Kivalliq, Manitoba leaders join forces

Darrell Greer
Northern News Services

Baker Lake (Sep 11/02) - Community leaders from eight municipalities and the Kivalliq Chamber of Commerce met in Baker Lake recently to discuss issues of common concern to the Kivalliq and northern Manitoba.

Six of the seven Kivalliq hamlets were represented at the Hudson Bay Neighbours Regional Round Table, as well as the Manitoba communities of Churchill and Gillam.

Round table members Fox Lake, Man., and Arviat were unable to attend.

This was the third such gathering for the panel, which has identified youth, transportation, energy, technology and health as its top priorities.

Brock Junkin, Kivalliq's regional director for the Department of Sustainable Development, says five committees have been working on priorities since January.

He says committee chairs will table resolutions this month aimed at improving their venues.

"This alliance shares co-operation, experience and knowledge," says Junkin. "In less than a year, the RRT will show itself to be quite productive."

The Baker meeting was co-chaired by Churchill Mayor Mike Spence and Whale Cove Mayor David Kritterdlik.

Chairing the five committees are Junkin (technology), Rankin Inlet's Ray Mercer (transportation), Churchill's Brenda Lavign (health), Winnipeg's Erik Nielsen (youth) and Stonewall, Man.'s Ross Thompson (Energy).

* **Supplied information**:
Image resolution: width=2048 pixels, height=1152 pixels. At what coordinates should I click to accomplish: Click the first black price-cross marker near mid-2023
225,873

* **The problem**: Continue the news article on the Kivalliq and northern Manitoba round table, starting right after its final sentence.

* **Final answer**:
The round table will lobby provincial, territorial and federal governments to move ahead quickly with energy and transportation projects between Manitoba and Nunavut.

It is also expected to start lobbying for high-speed Internet technologies for isolated Northern communities.

Kritterdlik says the unified approach will give the communities a louder voice when lobbying governments.

"Mayors and community leaders need to get together like this and look beyond our own communities to table regional priorities," says Kritterdlik.

"We have found, by experience, that for a community to go it alone in lobbying governments and other agencies is frustrating and inefficient." The next round table meeting will be held in Gillam in February 2003.